African immigrant woman detained to be deported during postnatal treatment in Turkish hospital

Turkish officials hastily detained an Angolan woman while she was under postnatal treatment in a hospital on the grounds that her visa period had expired, Gazete Duvar reported on Sunday.

According to a report by Aynur Tekin from Gazete Duvar news portal, the new mother, B.T, was reportedly taken into custody on Friday without removing an injection for vascular access.

She was kept in detention with her premature baby left in the Istanbul’s Bakırkoy Sadi Konuk Training and Research Hospital.

Lerzan Caner, an activist from the Immigrant Aid and Solidarity Association, said the Angolan had been taken into police custody without letting her put on her socks, in her pajamas.

“I was only able to give my shawl to keep her warm,” Caner claimed.

Transferred to the Silivri Immigration Removal Center following her release on Saturday, the Angolan was told by the Turkish authorities to leave the country within 30 days.

The hospital administration, which had called police after noticing her visa expiration during the treatment, charged the mother 31,000 lira ($ 5,335) for the procedure, rejecting the family’s request for the installment of the large amount.

Lawyer Arzu Aydogan from the Women’s Solidarity Foundation (KADAV) said they would apply for humanitarian residence in a bid to prevent the mother’s deportation.

“The [Turkish] state does not take into account situations such as illness, pregnancy, and giving birth while making decisions on deportations. As soon as the baby leaves the hospital [incubator], deportation conditions will be fulfilled. If she [the mother] does not apply for the residence, she will be deported after she leaves the hospital,” Aydogan said.

The lawyer criticized the Turkish government for the lack of a facilitating approach towards migrants in the country who cannot access the application mechanisms.

“The migrants cannot appeal the deportation decisions as they cannot speak the [Turkish] language and cannot contact a lawyer. We have been experiencing difficulties in such situations,” said Aydogan.

“What would have happened if we had not been informed about the woman through some associations or networks? Most of the time, a lot of people are being deported before we realize the case,” Aydogan added.

In May, the Izmir Bar Association condemned the officials of the Harmandali Immigration Removal Center for keeping its lawyers visiting detained immigrants for two hours behind locked doors at the center.

The center’s authorities allegedly kept the lawyers and the interpreter behind locked doors for more than two hours, ignoring their calls for release and humanitarian needs.

“This is not a unique case [there have been many right violation cases]. The violations towards the lawyers are not different from those experienced by detained immigrants. In essence, this is a systematic practice of concealing the violations of rights towards foreigners held at the center and preventing them from accessing asylum and legal services,” Ozkan Yucel, the head of the association said.

In 2017 the Migration and Asylum Commission of the association published a 30-page report on conditions at the Harmandali center. The report stated the difficulties experienced by lawyers in accessing foreigners under administrative detention as well as difficulties in entering the center.

Immigration removal centers are used for holding foreigners awaiting decisions on their asylum claims or awaiting deportation following a failed application.

▸ **Check your understanding**:
1. Print the news report's text starting at "The hospital administration, which" and ending at "the large amount.".
2. Answer these questions using the news report:
(a) How much did the hospital charge the mother for the procedure?
(b) To which removal center was she transferred after her release?
(c) In what year did the association's Migration and Asylum Commission publish its report on the Harmandali center?
Work only from the news report.

Dataset entries
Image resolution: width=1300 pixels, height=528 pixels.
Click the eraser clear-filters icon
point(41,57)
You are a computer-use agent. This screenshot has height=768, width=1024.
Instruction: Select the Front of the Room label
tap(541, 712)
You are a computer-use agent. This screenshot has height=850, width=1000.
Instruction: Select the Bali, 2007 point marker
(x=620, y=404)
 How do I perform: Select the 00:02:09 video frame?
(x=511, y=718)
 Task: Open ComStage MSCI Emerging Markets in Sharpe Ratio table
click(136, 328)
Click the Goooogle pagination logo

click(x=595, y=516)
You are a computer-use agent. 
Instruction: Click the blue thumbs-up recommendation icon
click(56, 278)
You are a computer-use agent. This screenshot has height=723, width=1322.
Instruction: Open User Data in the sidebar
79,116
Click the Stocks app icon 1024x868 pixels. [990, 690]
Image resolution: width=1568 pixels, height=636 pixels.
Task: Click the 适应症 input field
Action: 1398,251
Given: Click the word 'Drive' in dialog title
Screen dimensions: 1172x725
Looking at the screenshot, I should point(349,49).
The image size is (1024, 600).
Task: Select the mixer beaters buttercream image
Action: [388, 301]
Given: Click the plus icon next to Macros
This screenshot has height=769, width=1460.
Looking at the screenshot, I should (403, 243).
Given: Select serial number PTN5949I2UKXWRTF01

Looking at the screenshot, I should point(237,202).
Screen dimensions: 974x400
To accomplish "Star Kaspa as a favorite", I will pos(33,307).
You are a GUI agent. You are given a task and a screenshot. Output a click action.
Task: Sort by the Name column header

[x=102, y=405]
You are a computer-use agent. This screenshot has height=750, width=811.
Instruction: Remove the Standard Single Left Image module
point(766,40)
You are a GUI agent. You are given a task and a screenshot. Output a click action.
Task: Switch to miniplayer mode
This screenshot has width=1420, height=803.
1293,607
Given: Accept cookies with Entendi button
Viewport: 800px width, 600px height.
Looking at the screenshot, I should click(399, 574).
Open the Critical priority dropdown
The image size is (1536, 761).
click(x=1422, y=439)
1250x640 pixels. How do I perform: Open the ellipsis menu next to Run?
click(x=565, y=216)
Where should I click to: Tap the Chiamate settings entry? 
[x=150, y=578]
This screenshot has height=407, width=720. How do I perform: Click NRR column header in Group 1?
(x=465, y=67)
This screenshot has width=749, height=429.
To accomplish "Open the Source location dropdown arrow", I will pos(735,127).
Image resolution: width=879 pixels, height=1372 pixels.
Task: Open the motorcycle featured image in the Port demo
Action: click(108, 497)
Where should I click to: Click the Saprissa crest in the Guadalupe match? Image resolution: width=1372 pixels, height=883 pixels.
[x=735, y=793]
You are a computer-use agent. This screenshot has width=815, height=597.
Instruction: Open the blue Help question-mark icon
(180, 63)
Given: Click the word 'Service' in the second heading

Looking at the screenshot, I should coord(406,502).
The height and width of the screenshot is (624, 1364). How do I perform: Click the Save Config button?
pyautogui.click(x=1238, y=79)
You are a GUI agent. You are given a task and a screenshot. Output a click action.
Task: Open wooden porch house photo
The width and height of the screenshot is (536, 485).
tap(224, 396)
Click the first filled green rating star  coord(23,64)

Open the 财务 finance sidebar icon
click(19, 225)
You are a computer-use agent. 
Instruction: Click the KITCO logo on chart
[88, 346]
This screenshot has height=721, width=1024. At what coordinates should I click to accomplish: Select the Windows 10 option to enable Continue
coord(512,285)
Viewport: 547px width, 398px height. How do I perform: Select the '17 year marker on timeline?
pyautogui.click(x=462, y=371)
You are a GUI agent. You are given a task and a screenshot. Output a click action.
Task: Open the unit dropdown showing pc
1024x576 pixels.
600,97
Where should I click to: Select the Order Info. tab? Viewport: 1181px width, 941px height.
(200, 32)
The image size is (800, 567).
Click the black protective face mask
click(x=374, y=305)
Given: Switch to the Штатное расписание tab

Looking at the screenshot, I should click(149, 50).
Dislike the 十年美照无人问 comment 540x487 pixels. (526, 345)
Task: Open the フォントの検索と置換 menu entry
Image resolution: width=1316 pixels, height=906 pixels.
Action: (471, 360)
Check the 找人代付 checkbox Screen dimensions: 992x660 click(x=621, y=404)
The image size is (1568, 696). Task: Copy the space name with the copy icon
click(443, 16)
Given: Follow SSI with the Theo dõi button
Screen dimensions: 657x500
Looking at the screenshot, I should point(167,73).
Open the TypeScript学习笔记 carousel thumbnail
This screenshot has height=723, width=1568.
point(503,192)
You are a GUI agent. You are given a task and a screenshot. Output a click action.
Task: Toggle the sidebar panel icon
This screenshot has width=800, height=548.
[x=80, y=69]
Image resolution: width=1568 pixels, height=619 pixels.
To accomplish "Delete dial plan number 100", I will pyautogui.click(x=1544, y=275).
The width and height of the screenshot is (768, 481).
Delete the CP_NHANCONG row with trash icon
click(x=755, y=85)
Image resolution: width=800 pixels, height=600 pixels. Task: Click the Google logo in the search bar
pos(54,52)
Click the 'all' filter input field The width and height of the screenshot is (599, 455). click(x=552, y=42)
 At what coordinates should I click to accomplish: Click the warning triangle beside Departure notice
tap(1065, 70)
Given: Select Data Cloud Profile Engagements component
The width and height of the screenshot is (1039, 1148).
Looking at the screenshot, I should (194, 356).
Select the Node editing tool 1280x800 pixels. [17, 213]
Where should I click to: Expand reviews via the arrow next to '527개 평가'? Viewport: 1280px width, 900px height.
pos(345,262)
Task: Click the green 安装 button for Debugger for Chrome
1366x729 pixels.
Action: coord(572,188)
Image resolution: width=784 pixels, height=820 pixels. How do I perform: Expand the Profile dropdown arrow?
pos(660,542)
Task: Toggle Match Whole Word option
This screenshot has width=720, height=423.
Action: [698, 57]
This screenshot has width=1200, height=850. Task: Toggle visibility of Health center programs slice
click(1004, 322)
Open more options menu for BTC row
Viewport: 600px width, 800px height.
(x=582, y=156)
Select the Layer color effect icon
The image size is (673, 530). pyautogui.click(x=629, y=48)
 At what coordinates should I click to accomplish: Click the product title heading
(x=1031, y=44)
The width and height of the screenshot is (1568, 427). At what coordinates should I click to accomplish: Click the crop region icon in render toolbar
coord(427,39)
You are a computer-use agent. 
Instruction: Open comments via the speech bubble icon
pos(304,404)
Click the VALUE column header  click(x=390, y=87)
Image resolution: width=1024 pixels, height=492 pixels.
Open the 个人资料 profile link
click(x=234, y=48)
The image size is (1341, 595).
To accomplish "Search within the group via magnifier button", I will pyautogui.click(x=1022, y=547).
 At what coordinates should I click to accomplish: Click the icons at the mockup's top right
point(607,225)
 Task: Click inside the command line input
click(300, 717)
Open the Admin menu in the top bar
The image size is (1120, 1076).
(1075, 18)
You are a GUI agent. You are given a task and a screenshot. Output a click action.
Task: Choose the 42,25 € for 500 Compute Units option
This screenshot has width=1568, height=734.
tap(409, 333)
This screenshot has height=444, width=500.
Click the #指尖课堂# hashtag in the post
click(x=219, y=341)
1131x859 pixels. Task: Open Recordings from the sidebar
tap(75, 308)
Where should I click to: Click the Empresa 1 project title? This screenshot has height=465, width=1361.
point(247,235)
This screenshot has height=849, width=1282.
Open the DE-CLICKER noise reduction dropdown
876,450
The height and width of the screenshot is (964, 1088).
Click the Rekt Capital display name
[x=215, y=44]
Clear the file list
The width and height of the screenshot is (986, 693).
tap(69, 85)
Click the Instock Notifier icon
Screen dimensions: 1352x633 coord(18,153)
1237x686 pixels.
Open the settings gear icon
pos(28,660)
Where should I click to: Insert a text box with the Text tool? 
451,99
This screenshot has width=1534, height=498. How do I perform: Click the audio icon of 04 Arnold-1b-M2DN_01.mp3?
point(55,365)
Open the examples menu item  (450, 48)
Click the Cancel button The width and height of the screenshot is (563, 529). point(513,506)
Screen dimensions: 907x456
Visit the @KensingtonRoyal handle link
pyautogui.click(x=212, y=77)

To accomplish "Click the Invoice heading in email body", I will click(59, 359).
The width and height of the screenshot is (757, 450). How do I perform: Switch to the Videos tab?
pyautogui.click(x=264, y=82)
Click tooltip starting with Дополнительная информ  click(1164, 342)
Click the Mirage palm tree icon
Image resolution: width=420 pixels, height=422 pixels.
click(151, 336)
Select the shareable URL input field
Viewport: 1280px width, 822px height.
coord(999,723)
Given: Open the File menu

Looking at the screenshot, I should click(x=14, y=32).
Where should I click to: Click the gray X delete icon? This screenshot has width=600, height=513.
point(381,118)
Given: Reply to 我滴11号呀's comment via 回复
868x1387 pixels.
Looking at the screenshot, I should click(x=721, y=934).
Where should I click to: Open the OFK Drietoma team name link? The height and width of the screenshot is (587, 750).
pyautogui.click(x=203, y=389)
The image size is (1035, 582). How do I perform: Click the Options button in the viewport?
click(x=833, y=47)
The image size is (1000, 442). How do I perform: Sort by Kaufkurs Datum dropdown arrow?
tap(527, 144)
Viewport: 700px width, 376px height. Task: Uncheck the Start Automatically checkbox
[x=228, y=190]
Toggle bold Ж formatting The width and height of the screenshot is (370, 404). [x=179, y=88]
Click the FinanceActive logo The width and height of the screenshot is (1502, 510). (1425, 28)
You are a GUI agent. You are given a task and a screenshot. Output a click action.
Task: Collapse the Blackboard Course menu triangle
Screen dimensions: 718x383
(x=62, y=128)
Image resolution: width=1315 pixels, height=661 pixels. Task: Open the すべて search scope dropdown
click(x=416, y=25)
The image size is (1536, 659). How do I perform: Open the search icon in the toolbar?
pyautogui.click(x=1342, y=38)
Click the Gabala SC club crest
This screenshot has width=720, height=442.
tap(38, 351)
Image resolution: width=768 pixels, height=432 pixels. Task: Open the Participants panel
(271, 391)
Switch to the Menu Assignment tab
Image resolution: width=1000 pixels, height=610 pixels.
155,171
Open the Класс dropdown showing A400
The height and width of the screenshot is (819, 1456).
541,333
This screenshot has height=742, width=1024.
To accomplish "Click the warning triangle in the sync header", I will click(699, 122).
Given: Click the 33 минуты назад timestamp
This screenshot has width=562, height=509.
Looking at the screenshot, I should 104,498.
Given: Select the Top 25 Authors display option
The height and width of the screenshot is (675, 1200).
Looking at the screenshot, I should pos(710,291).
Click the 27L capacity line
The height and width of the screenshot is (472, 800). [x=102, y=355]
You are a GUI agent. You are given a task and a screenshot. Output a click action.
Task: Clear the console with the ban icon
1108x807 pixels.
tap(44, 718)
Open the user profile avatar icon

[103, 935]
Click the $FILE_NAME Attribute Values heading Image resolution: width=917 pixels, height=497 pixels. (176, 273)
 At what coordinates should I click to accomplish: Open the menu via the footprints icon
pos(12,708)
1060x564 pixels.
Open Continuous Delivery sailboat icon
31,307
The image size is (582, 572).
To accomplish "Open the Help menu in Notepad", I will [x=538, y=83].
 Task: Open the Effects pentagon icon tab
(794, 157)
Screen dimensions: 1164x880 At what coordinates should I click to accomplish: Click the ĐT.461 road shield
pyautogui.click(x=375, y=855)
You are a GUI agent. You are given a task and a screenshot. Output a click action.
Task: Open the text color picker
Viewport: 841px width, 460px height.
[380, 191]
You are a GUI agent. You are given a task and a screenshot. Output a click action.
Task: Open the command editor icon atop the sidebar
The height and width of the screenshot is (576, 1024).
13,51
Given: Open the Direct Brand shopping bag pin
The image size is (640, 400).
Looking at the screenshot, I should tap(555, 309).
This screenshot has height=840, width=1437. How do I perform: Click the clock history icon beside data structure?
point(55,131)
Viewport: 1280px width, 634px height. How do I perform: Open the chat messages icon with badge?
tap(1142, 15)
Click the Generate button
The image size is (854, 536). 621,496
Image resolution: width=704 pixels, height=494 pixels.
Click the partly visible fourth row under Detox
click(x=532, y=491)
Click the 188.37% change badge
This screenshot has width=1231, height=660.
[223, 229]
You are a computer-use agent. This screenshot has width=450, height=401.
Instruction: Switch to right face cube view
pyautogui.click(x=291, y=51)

▸ **Answer set**:
1.
The hospital administration, which had called police after noticing her visa expiration during the treatment, charged the mother 31,000 lira ($ 5,335) for the procedure, rejecting the family’s request for the installment of the large amount.

2.
(a) 31,000 lira ($5,335)
(b) The Silivri Immigration Removal Center
(c) 2017